Challenge – Reproduce the entries below word for word, from the first line through the line containing "Action: (67, 233)". Omit the pictures from your copy.
· · · ·
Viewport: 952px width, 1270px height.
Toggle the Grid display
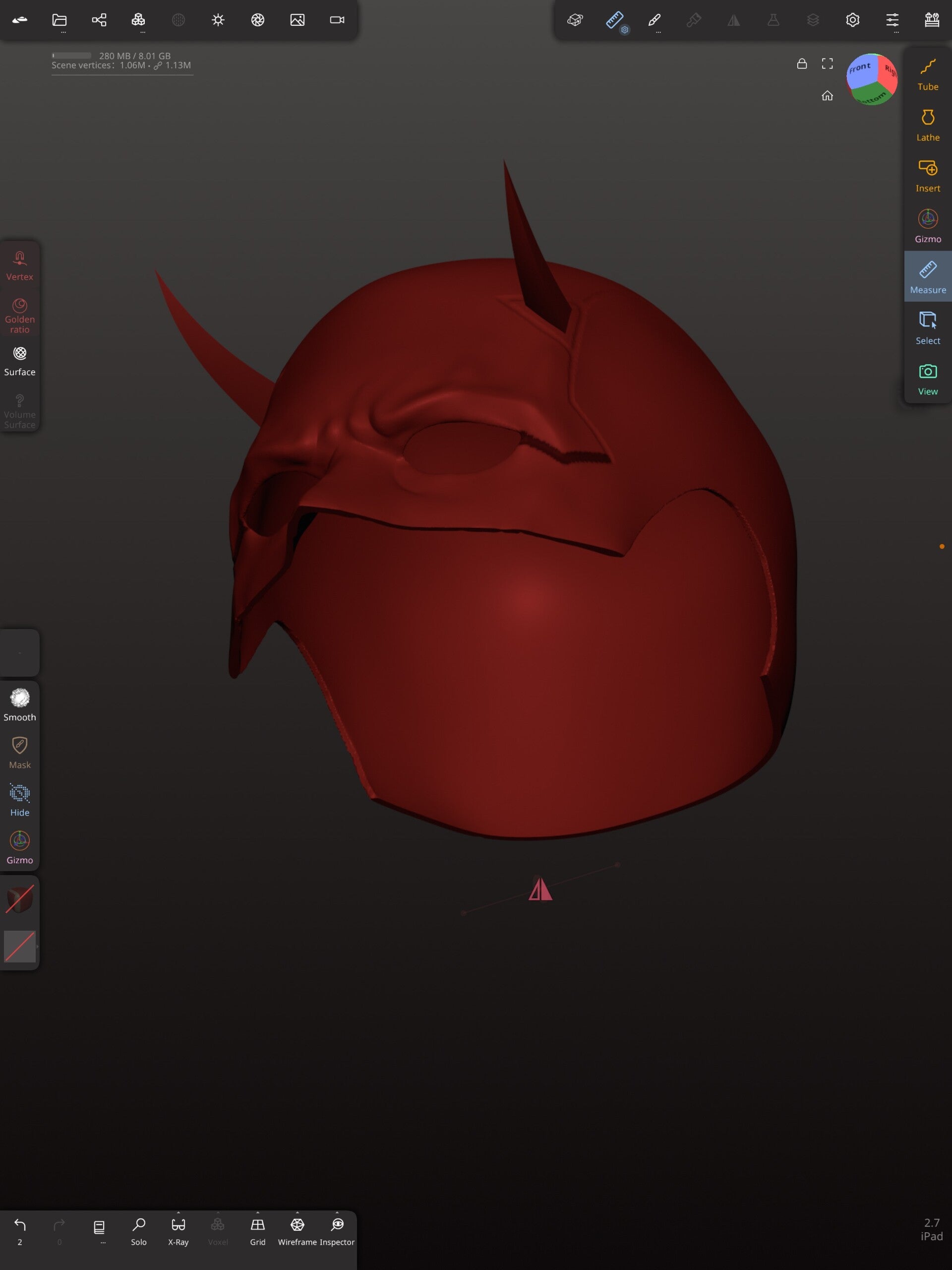coord(258,1230)
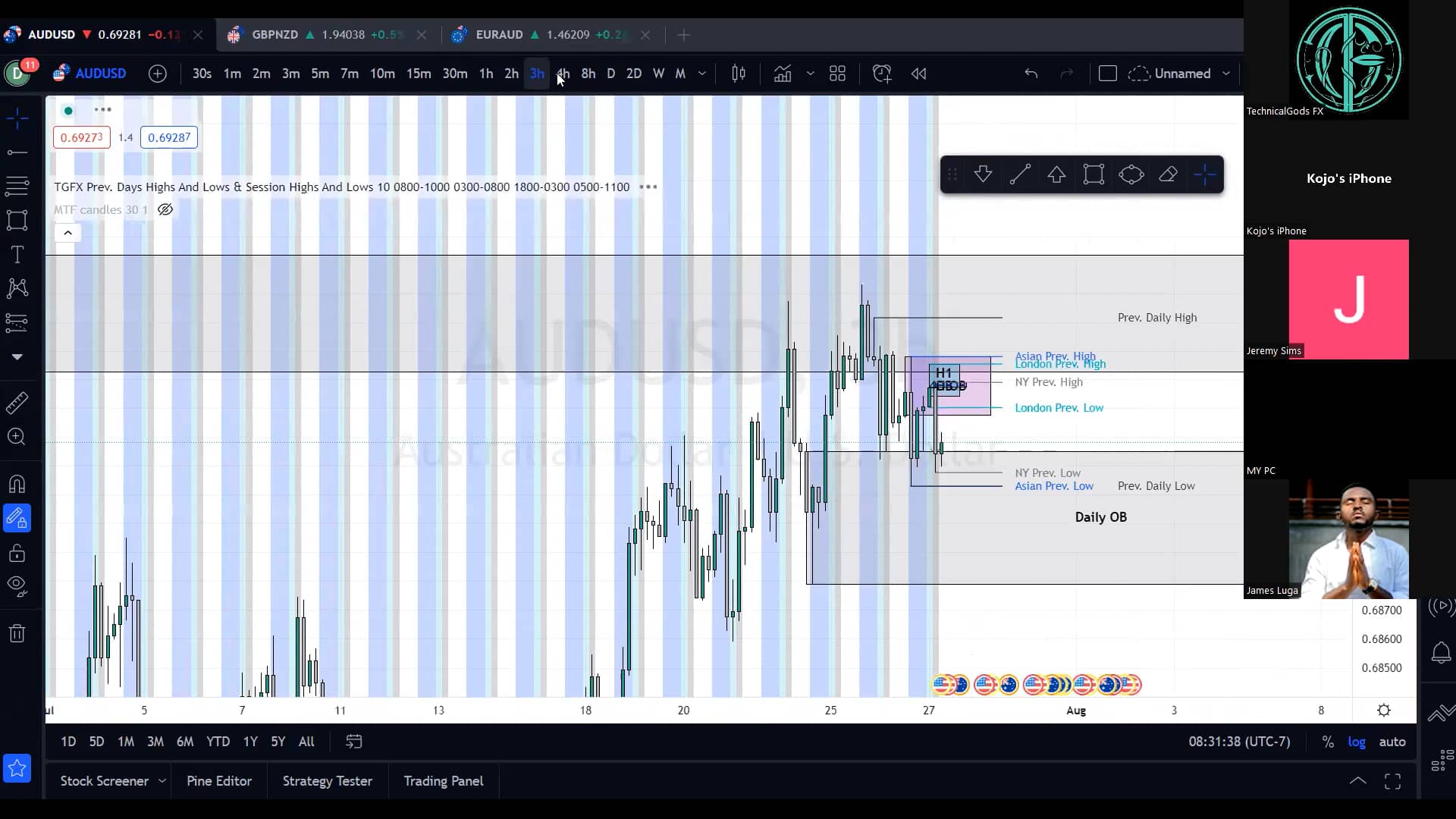The image size is (1456, 819).
Task: Collapse the indicator legend chevron
Action: (67, 233)
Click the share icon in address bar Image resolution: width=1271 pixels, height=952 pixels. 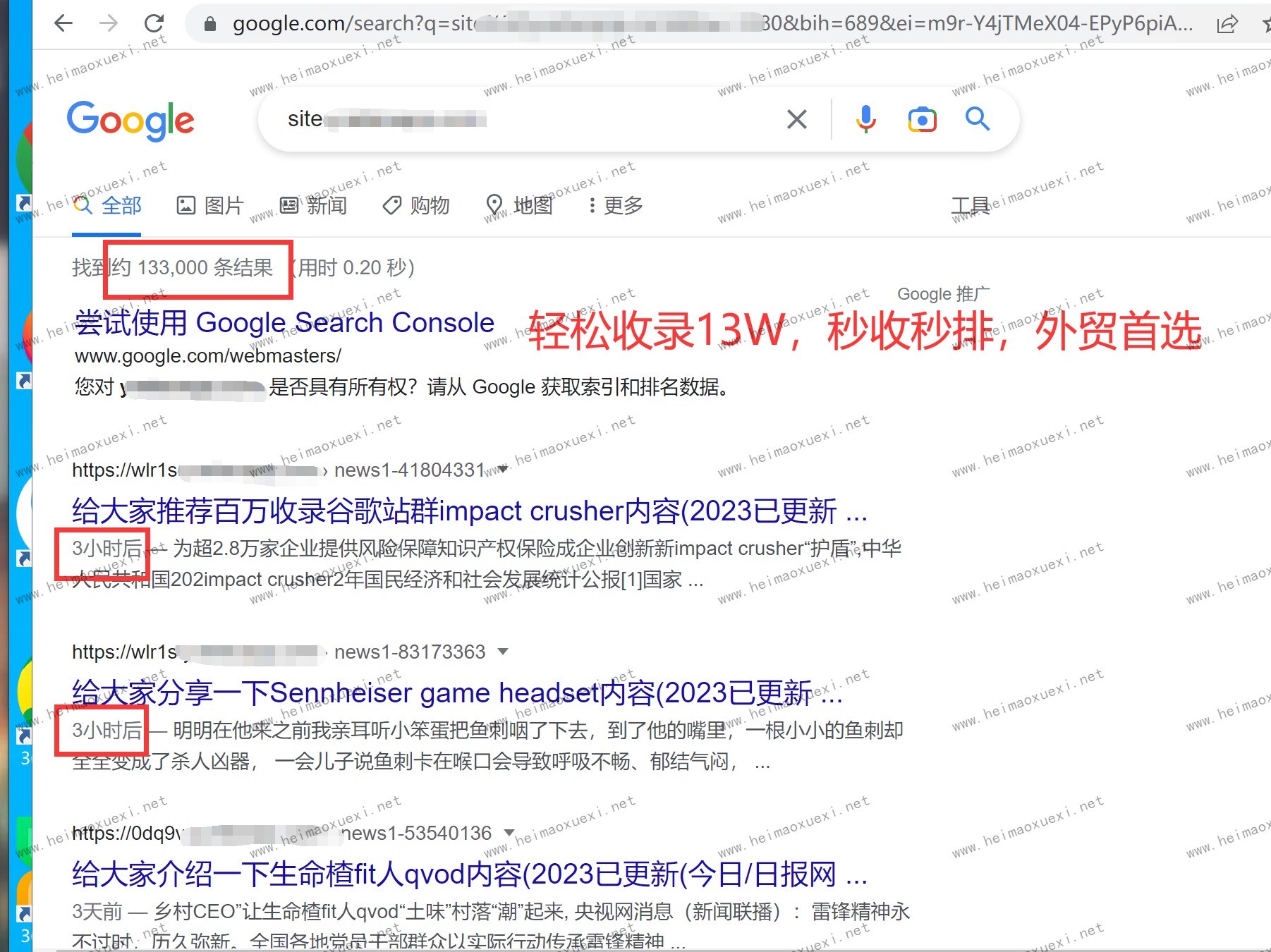tap(1227, 24)
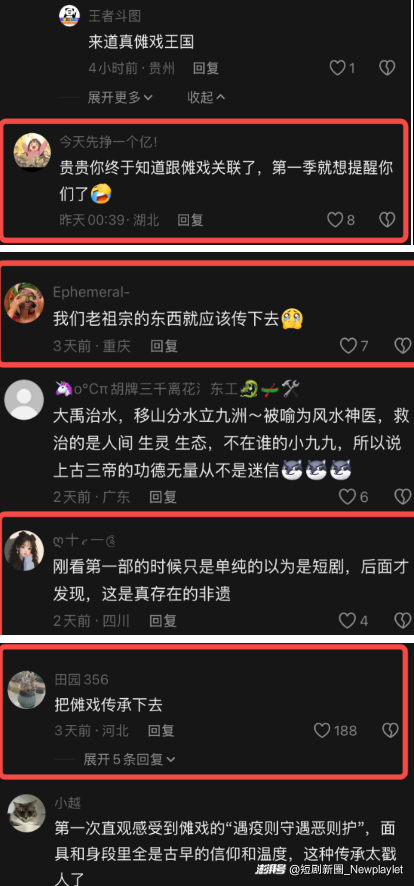The image size is (414, 886).
Task: Open Ephemeral- user avatar
Action: [x=23, y=302]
· · · ·
Task solution –
Viewport: 952px width, 1270px height.
Toggle the Grid display
coord(258,1230)
The image size is (1456, 819).
Task: Collapse the indicator legend chevron
Action: (67, 233)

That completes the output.